>> BEGIN Records for the exercise

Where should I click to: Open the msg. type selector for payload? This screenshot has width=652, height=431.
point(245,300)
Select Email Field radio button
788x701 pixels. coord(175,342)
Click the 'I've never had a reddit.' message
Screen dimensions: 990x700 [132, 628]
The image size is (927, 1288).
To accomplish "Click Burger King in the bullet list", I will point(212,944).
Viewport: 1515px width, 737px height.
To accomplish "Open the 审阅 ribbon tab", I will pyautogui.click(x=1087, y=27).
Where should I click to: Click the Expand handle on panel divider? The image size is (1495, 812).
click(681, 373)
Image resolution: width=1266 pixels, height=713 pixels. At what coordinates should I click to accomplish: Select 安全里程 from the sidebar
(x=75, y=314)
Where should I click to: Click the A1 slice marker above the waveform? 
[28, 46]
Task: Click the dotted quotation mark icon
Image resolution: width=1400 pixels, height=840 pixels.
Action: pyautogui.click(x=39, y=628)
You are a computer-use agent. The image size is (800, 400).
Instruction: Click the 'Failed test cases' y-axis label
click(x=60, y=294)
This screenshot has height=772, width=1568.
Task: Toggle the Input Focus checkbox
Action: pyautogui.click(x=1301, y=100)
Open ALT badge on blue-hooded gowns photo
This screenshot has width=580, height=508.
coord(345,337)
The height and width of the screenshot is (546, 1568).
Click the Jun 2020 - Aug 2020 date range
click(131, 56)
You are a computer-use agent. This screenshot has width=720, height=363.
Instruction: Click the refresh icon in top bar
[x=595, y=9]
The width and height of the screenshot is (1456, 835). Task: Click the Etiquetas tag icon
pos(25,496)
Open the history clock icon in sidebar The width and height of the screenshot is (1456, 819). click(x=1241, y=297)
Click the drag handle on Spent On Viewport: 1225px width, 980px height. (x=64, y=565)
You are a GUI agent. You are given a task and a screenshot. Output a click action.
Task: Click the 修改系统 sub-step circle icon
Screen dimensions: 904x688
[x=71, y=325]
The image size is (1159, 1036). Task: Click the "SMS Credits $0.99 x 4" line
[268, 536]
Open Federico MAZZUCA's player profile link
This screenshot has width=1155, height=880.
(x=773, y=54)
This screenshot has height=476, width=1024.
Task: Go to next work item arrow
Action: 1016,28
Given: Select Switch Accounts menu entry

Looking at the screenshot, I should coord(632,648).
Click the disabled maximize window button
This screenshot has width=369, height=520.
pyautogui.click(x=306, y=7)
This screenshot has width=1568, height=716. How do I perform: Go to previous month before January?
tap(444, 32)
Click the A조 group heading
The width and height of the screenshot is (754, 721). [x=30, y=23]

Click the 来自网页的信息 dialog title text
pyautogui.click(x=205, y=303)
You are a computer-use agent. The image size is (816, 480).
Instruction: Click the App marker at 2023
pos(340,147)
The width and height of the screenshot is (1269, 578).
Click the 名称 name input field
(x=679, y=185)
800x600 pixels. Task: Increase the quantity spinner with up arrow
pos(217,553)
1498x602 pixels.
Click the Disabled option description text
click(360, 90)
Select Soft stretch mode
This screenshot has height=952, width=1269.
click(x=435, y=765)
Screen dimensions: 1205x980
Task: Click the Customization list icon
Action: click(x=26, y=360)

>> END Records for the exercise

**What the task asks:** Copy the records from the line with "This screenshot has width=1568, height=716." to the line with "click(360, 90)", putting "Command" in place of "Instruction" and leaving everything else unchanged.

**Output of the exercise:**
This screenshot has width=1568, height=716. How do I perform: Go to previous month before January?
tap(444, 32)
Click the A조 group heading
The width and height of the screenshot is (754, 721). [x=30, y=23]

Click the 来自网页的信息 dialog title text
pyautogui.click(x=205, y=303)
You are a computer-use agent. The image size is (816, 480).
Command: Click the App marker at 2023
pos(340,147)
The width and height of the screenshot is (1269, 578).
Click the 名称 name input field
(x=679, y=185)
800x600 pixels. Task: Increase the quantity spinner with up arrow
pos(217,553)
1498x602 pixels.
Click the Disabled option description text
click(360, 90)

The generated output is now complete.